How to IPEDS, Part II

This will be the second part of a series of blogposts about how to use IPEDS, The Integrated Postsecondary Education Data System of the federal government. If you're just starting, I highly recommend you go to the first post to bring yourself up to speed on the basics. If you don't, some of this might not make sense.

In that post, I covered several of the ways you can extract simple tables of data for a single year or a single institution; or summary data, including fairly basic and interactive charts when you're looking for something simple. In this one, I'll go over how to extract custom data over multiple years, and then walk you through the frustrating process of making sense of the output. Warning: I get a bit cranky about this, because the data formats are largely unchanged since I started doing this perhaps 20 years ago, and they create far more work for the end user than they should.

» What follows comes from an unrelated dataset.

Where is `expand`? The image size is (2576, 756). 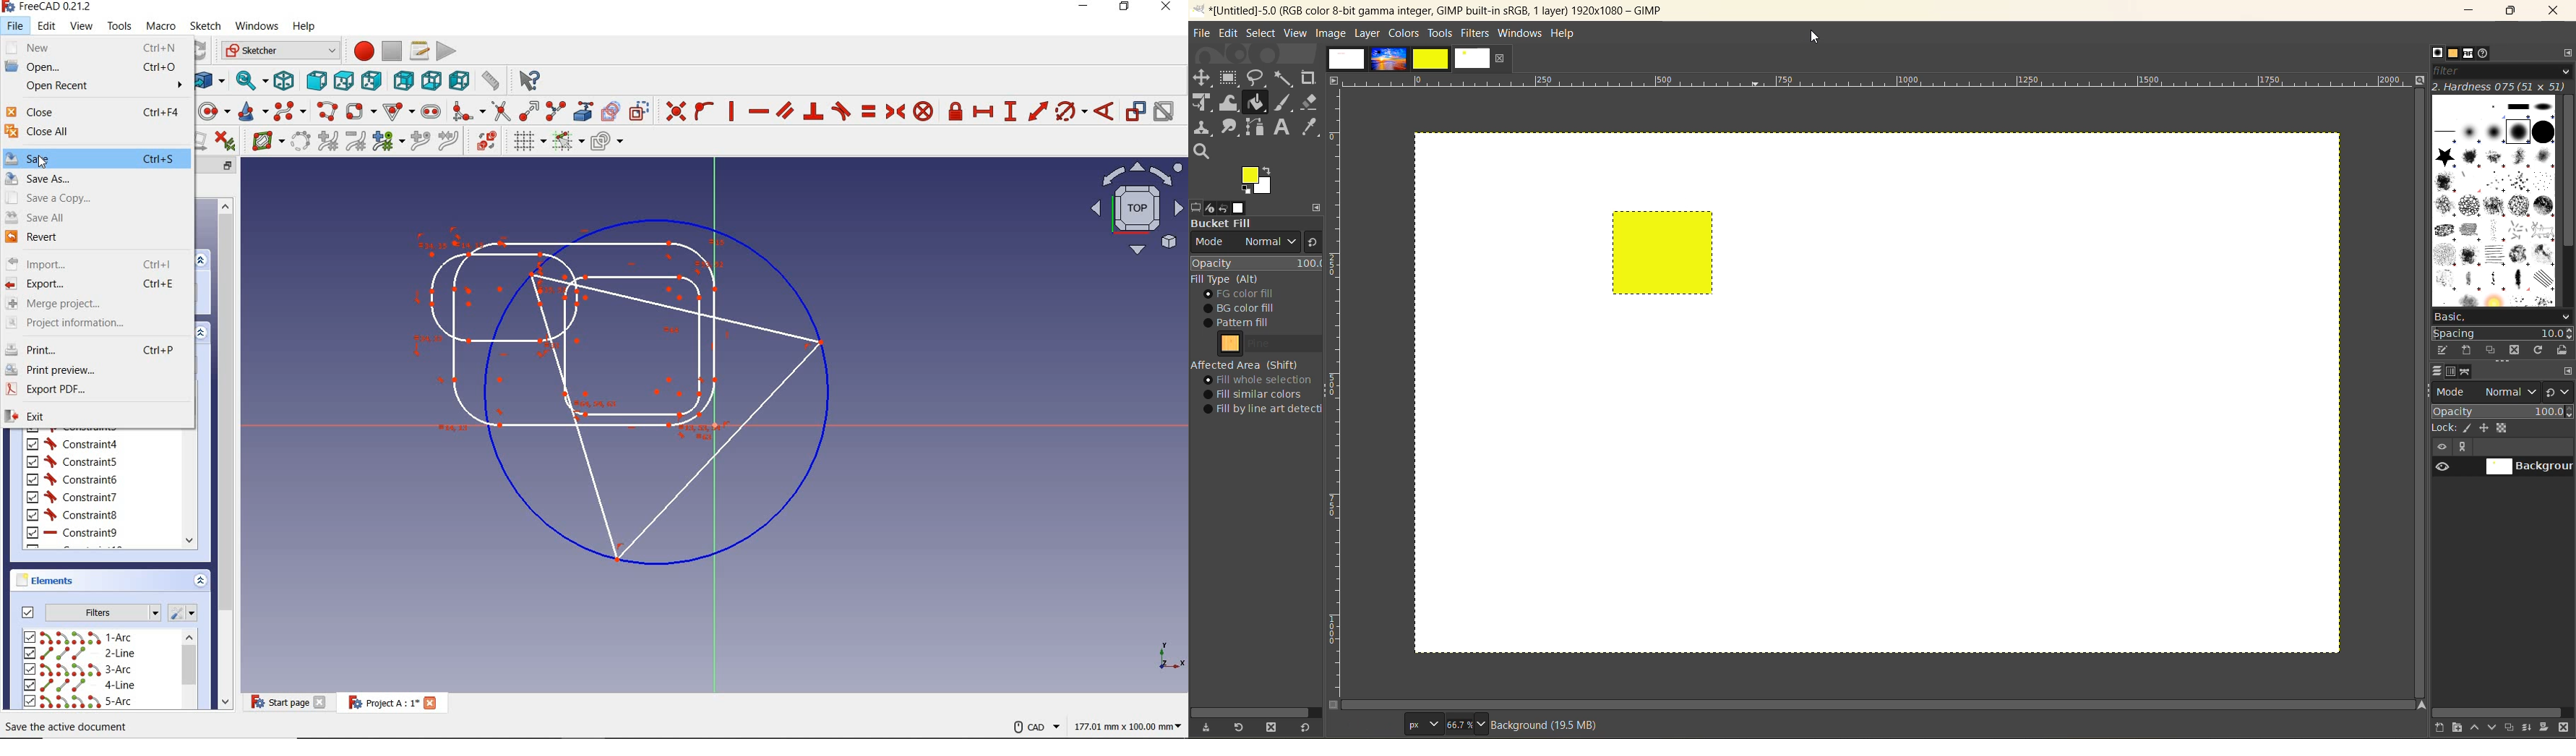 expand is located at coordinates (200, 580).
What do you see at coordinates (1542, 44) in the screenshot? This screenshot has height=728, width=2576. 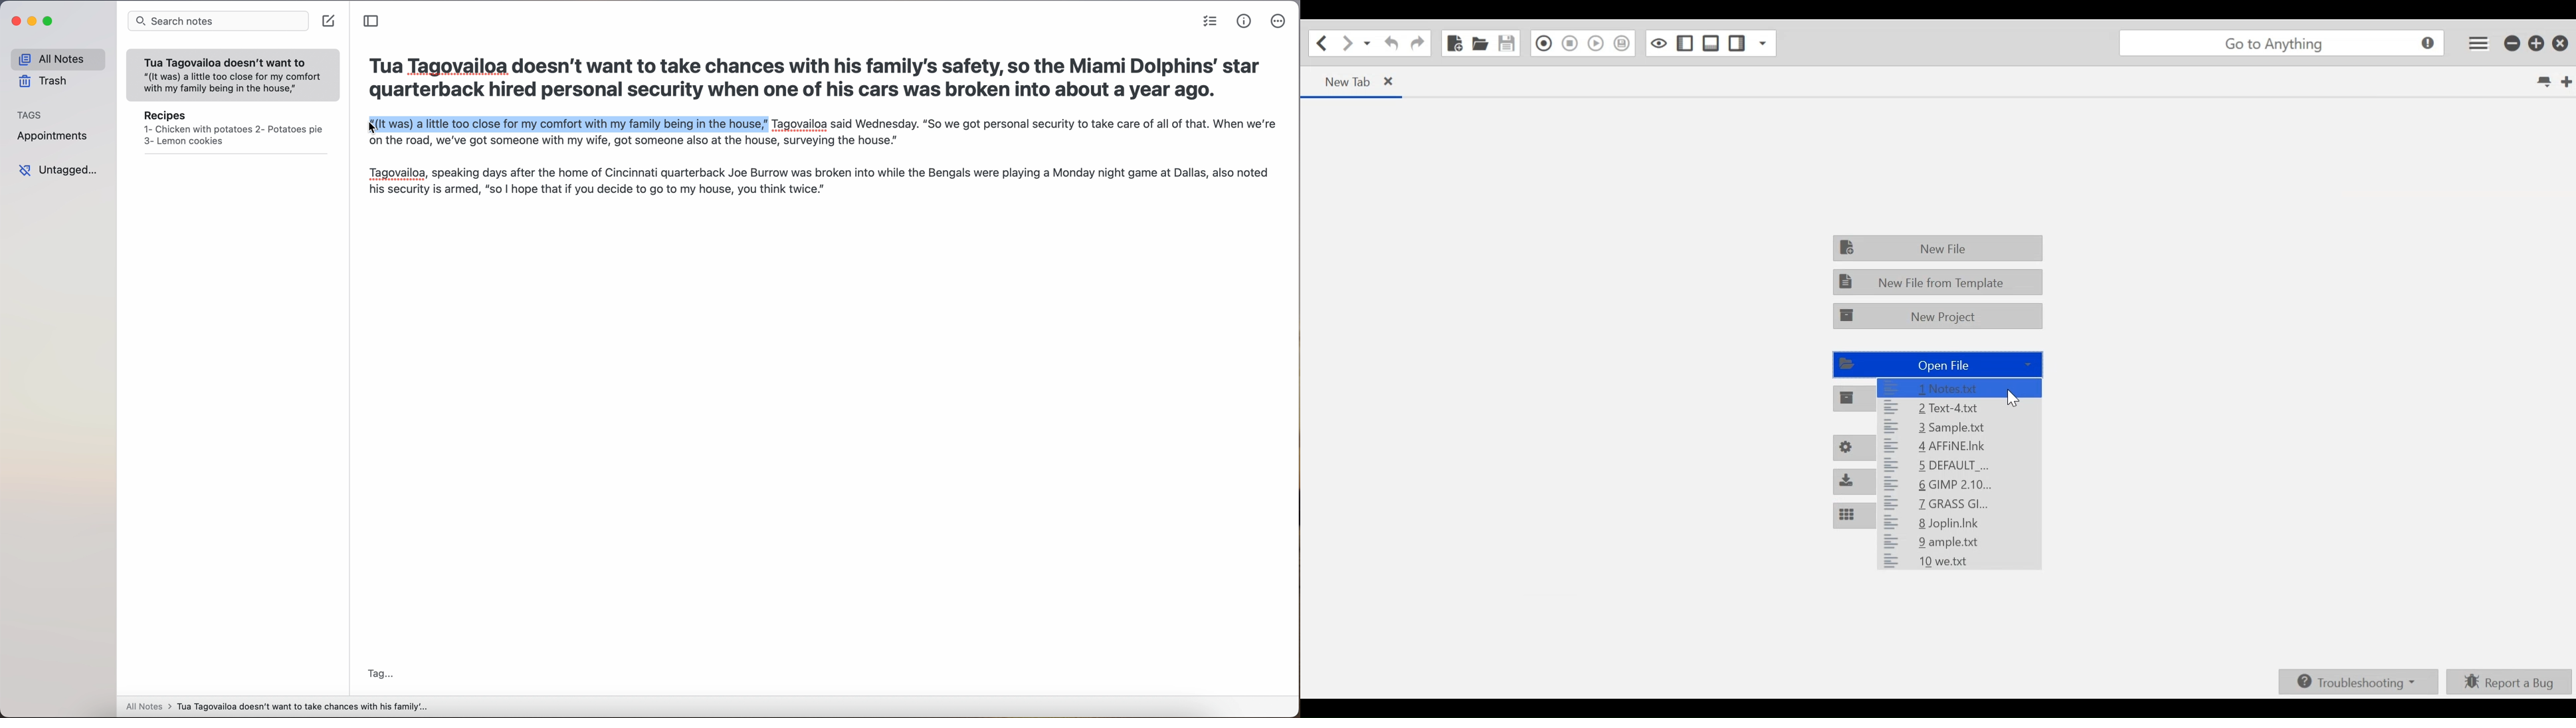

The last post covered the options in italics. This one will cover the options in bold.

Data Explorer
Publications and Products
Data Trends
Look Up an Institution
Statistical Tables
Data Feedback Report
Summary Tables

Custom Data Files
Compare Institutions
Complete Data Files
Access Database

Custom Data files is a fairly easy way to get the data you want for a single year. In this example, I've used EZ Group to select all institutions (again, larger selections are better because it's easy to remove but harder to add), and clicked "Institutions" and then the "Select All" button. It looks like this.

Click the "Continue" tab, and choose "csv" as your download option.

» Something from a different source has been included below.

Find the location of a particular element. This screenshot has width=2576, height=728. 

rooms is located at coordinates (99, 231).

Click on the file that you just downloaded to open it (it should open with Excel), and you'll see something like this (not all columns are displayed due to space constraints.)

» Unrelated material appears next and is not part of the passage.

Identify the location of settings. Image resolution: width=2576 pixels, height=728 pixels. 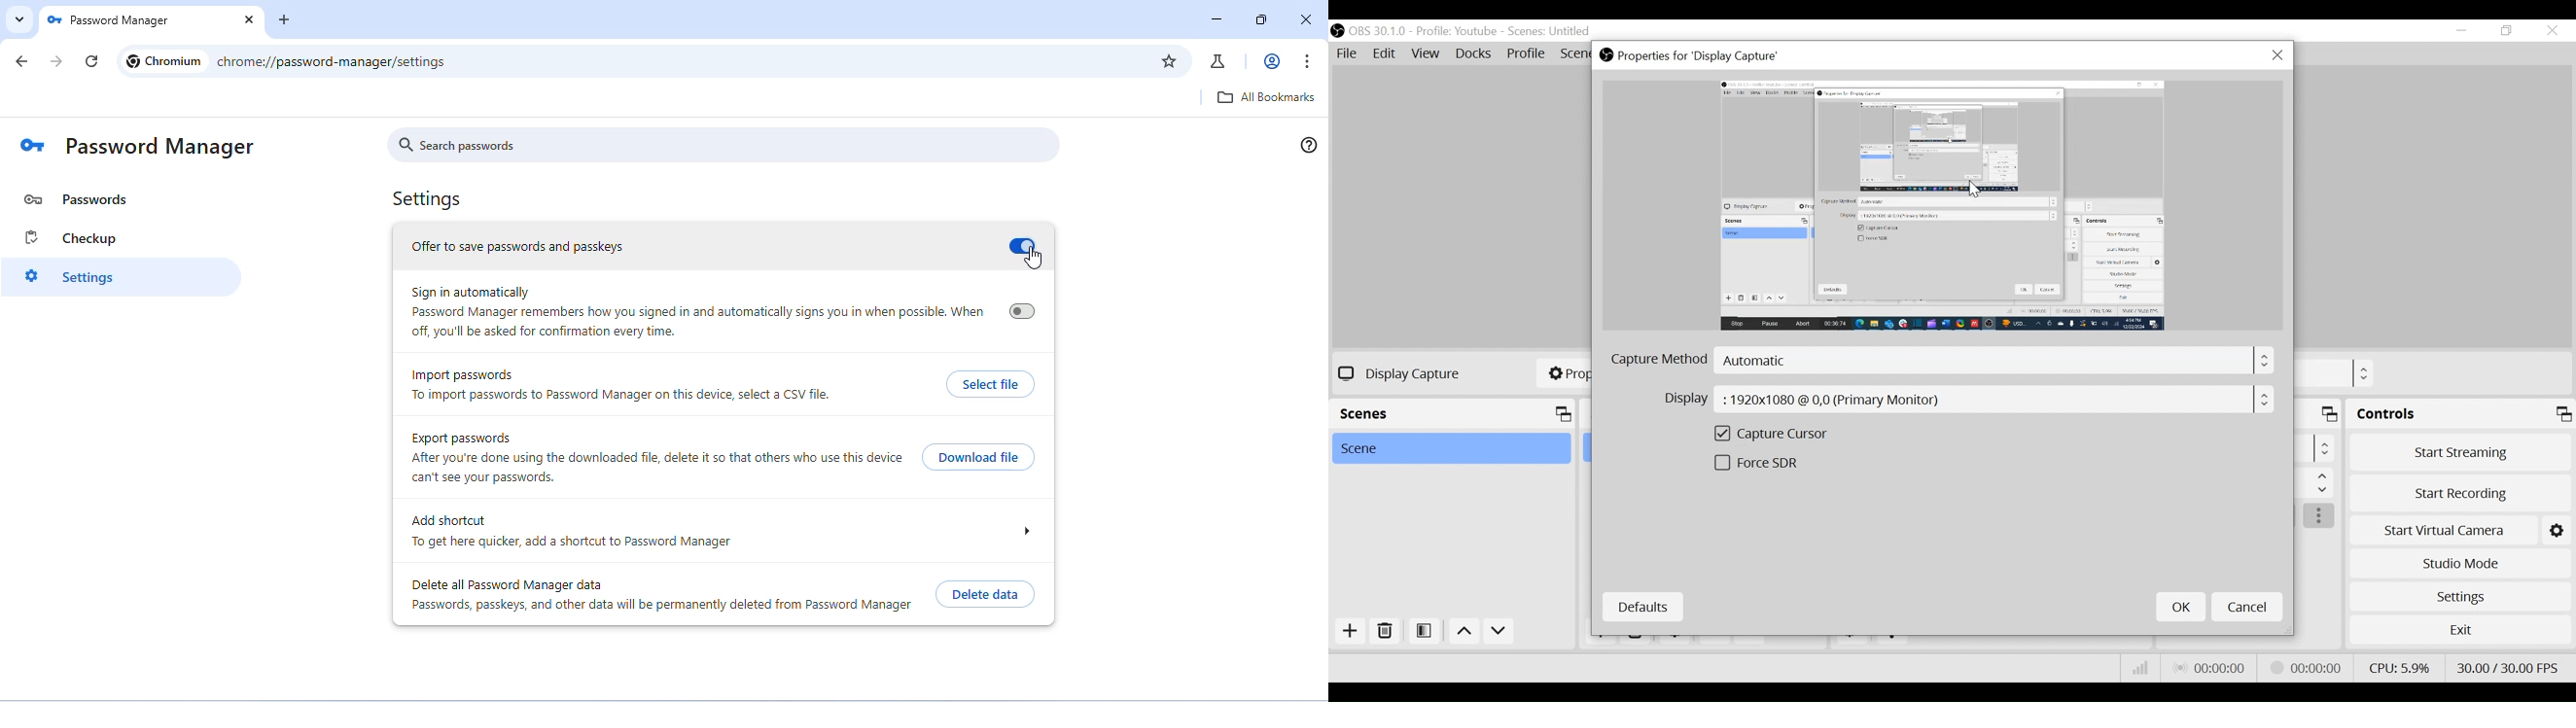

If you want to do this for multiple years, you can go back, change the year, and repeat the download and then stack the files. The real advantage of this approach is that the data in the columns come in as labels: That is, the size categories are listed as "Under 1,000" or "5,000-9,999" for instance. That means, especially with large files, you don't have to translate codes, where "Under 1,000" is listed as 1, and "1,000 to 5,000" is listed as 2, etc. This keeps you from doing multiple LOOKUP functions in Excel that are a part of other formats.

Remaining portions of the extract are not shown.